How many lines in the entries below contain the string "bubble"? Reply with the number only.

** Opening DATA UNDER STUDY block **

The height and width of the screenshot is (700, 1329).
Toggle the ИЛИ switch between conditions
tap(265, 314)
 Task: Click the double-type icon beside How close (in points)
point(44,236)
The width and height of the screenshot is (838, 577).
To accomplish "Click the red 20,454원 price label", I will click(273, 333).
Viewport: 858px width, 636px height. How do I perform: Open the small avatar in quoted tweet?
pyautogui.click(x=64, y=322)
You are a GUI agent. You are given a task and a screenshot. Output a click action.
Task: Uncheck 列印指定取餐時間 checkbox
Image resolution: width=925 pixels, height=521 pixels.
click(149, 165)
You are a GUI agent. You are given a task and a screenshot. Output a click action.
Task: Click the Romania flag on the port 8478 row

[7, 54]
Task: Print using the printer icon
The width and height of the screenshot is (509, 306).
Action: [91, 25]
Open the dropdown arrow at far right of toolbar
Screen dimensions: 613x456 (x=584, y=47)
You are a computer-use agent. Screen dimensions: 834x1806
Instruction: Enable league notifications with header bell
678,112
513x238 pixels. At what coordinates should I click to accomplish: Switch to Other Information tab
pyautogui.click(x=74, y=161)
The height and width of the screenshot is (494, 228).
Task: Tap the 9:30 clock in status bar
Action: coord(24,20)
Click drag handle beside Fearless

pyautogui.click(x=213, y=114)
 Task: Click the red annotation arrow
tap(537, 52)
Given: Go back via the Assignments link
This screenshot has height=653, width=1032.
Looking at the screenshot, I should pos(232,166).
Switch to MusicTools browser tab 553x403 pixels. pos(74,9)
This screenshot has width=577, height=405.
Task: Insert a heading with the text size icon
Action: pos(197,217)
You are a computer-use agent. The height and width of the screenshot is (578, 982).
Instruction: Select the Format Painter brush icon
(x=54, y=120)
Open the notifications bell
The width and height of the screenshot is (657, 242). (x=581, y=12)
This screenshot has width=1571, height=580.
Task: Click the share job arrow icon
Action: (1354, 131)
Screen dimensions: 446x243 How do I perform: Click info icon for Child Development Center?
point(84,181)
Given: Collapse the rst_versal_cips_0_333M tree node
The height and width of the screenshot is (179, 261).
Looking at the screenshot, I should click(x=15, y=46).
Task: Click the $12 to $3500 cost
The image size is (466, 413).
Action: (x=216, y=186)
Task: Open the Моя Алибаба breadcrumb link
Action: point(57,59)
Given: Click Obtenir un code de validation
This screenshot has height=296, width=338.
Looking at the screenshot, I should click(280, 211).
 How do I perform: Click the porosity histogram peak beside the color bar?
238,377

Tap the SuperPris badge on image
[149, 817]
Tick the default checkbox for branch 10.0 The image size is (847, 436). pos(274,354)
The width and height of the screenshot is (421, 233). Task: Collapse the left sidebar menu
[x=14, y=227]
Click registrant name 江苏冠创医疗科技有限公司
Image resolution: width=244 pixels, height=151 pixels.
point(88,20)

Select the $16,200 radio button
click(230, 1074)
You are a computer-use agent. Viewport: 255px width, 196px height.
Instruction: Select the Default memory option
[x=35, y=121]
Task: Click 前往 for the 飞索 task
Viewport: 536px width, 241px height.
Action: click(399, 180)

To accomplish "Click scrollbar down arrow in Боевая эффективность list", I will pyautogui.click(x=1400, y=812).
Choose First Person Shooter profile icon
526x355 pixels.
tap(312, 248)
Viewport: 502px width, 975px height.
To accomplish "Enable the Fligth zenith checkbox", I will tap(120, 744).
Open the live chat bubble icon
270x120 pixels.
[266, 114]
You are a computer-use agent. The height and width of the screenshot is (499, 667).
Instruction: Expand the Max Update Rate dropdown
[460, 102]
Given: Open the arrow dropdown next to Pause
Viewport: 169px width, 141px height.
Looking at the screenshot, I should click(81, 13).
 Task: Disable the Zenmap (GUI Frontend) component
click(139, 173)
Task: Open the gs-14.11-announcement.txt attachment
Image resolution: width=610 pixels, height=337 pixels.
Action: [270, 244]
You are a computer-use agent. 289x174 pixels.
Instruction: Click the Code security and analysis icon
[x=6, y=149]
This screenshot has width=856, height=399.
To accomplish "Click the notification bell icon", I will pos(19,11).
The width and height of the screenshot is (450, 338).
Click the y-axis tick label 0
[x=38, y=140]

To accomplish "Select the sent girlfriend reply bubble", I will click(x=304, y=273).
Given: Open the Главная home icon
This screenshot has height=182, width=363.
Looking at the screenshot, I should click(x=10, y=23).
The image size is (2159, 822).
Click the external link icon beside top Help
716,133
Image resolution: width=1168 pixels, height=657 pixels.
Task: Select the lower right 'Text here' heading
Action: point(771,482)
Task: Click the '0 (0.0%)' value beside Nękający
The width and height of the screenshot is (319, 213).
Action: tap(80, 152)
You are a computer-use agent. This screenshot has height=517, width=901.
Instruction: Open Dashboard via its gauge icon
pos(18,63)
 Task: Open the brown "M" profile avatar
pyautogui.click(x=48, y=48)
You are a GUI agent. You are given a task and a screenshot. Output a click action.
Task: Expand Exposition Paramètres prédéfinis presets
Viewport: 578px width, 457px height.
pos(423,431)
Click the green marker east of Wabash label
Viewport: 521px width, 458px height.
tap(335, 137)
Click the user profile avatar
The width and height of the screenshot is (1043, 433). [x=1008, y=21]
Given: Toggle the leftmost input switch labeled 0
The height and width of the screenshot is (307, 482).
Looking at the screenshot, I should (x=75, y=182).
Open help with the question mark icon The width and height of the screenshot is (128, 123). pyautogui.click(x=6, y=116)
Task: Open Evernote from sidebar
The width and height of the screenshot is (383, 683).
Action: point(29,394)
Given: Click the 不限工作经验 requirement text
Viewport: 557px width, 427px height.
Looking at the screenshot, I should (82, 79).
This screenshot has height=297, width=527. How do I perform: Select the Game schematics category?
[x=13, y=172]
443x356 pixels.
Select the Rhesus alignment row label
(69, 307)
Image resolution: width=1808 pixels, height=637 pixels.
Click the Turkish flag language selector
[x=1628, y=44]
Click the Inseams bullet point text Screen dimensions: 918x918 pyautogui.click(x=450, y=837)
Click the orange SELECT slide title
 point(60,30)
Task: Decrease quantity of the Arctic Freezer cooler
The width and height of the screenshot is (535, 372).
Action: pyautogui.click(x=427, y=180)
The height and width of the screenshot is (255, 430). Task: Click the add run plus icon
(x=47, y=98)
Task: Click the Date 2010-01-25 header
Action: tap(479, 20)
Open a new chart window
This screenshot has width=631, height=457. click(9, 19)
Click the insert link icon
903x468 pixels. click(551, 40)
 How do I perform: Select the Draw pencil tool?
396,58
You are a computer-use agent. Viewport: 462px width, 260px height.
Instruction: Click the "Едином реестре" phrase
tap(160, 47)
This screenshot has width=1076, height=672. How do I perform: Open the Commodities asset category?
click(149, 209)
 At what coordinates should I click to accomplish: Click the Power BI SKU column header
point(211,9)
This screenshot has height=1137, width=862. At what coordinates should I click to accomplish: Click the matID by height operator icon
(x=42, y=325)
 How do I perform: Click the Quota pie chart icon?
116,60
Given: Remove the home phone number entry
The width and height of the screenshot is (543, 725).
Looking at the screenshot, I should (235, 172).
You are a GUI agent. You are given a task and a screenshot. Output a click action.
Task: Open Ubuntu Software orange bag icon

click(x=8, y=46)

** Closing DATA UNDER STUDY block **

ANSWER SPACE:
2